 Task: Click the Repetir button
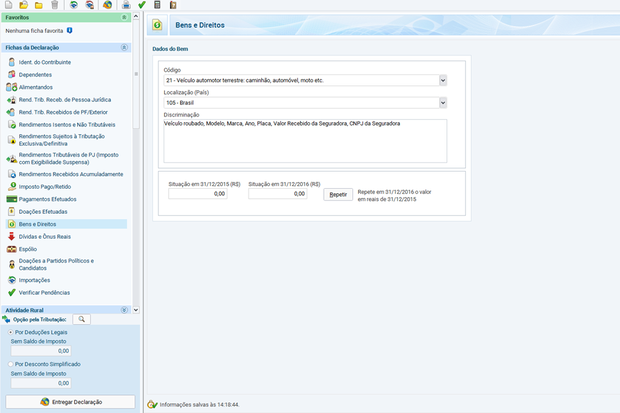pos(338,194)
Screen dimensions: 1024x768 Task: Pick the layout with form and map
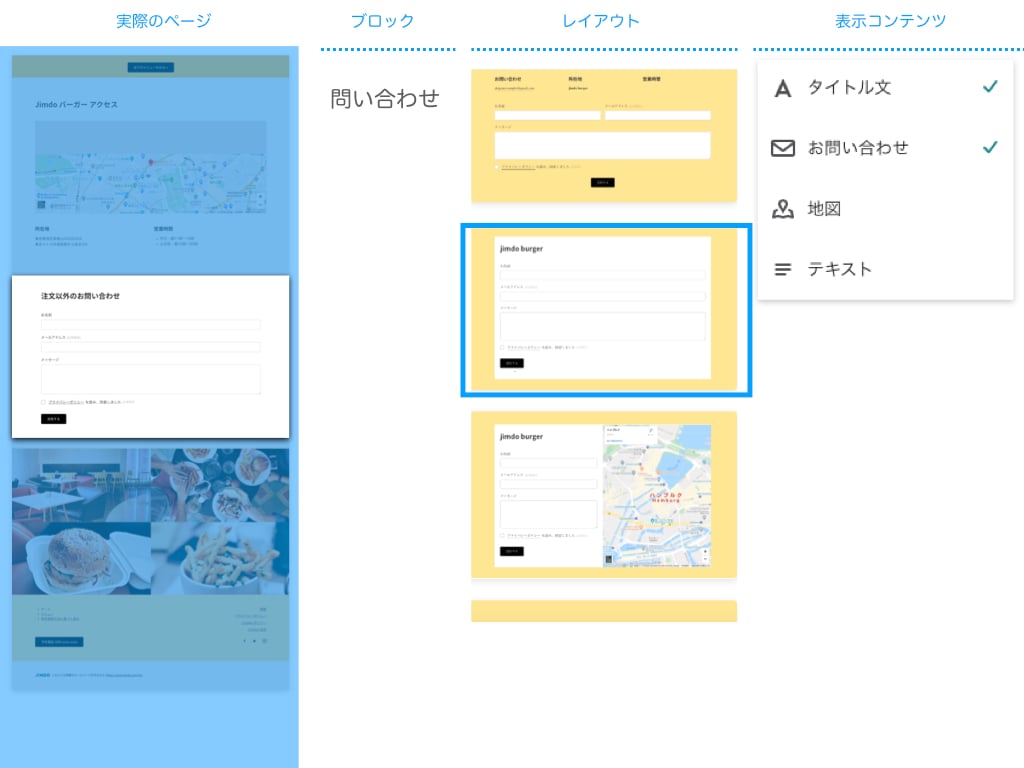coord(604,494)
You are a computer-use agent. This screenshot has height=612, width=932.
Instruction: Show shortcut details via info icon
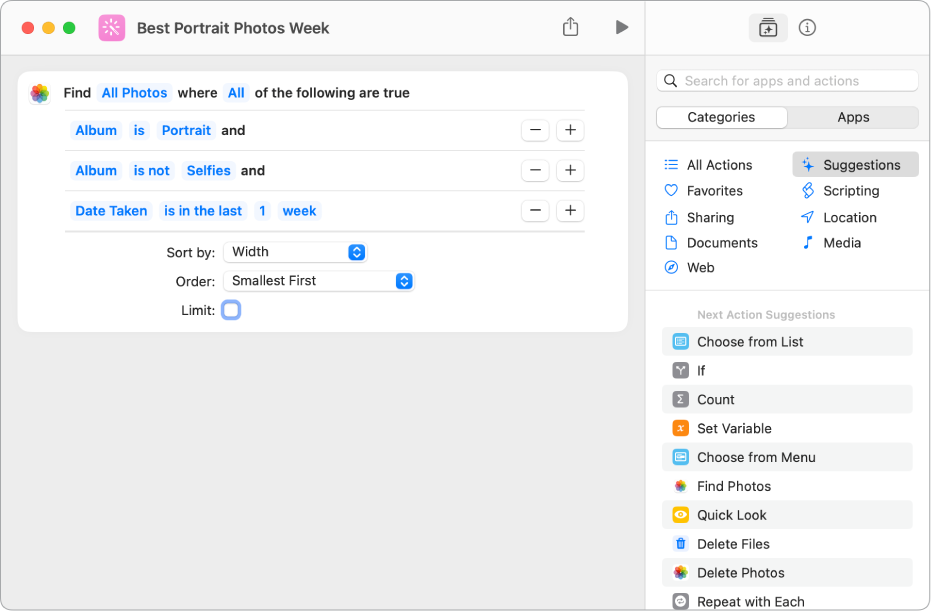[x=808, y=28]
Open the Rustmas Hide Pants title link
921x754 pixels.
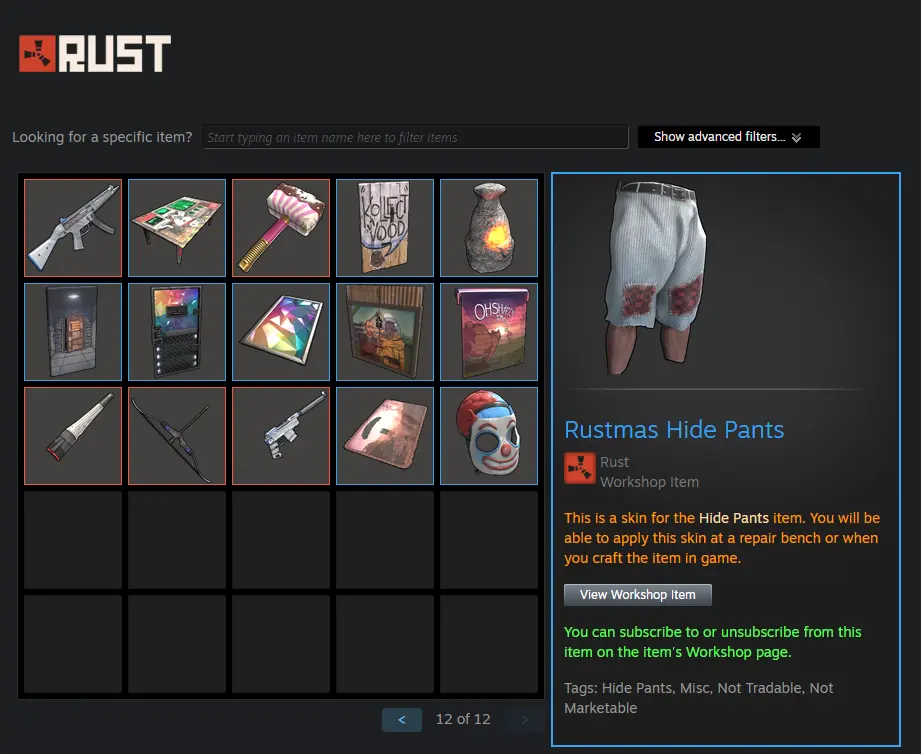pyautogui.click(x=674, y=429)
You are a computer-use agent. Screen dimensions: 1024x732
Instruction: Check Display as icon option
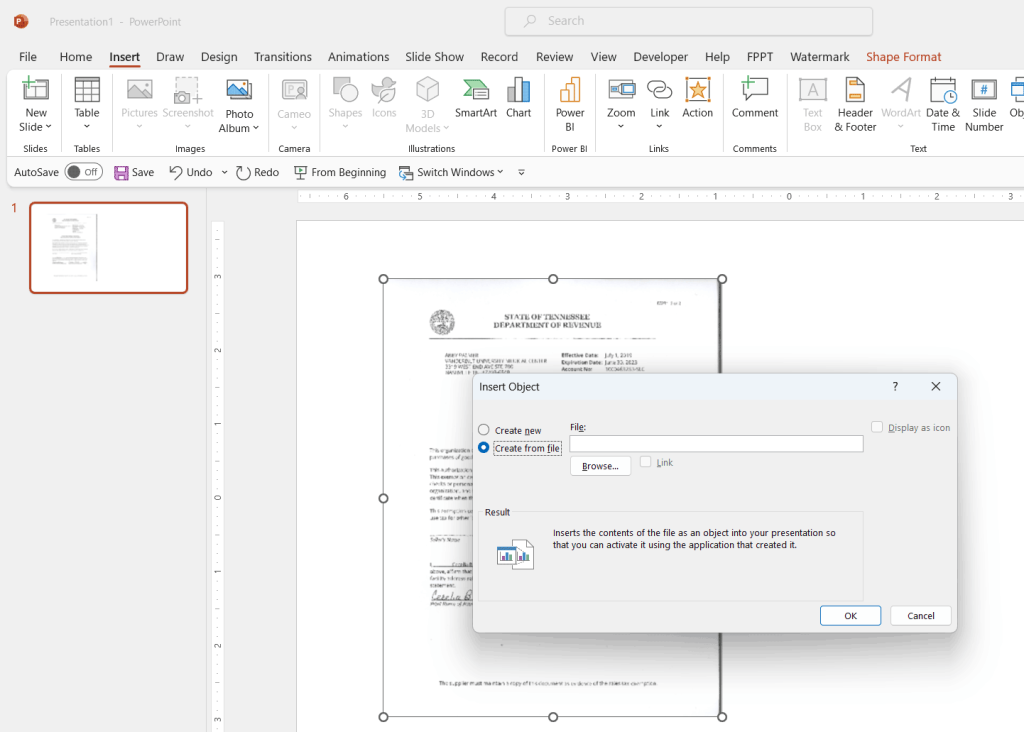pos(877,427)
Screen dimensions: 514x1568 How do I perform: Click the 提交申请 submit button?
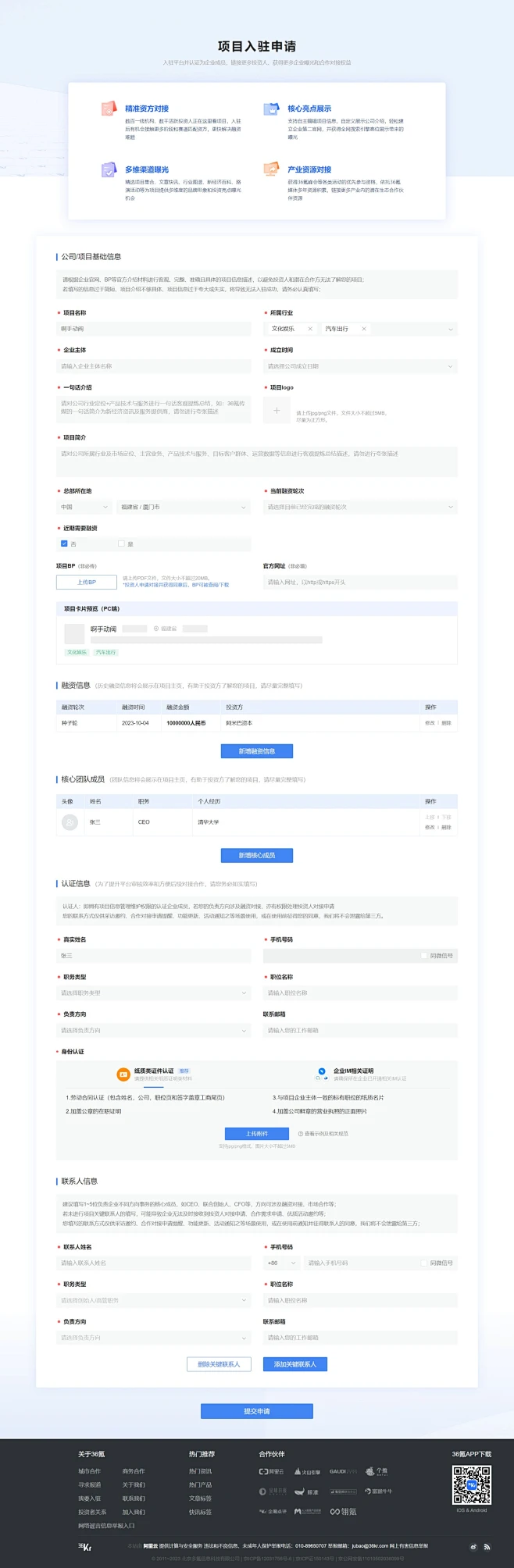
◆ ◆ ◆ ◆ ◆
(Work instruction) Please print out the entries above exactly. The pictures stay out.

(Solution below)
 Task: Click the Repetir button
pos(338,194)
Screen dimensions: 1024x768 Task: Pick the layout with form and map
coord(604,494)
You are a computer-use agent. This screenshot has height=612, width=932.
Instruction: Show shortcut details via info icon
[x=808, y=28]
Open the Rustmas Hide Pants title link
921x754 pixels.
pyautogui.click(x=674, y=429)
You are a computer-use agent. Screen dimensions: 1024x732
Instruction: Check Display as icon option
pos(877,427)
Screen dimensions: 514x1568 How do I perform: Click the 提交申请 submit button?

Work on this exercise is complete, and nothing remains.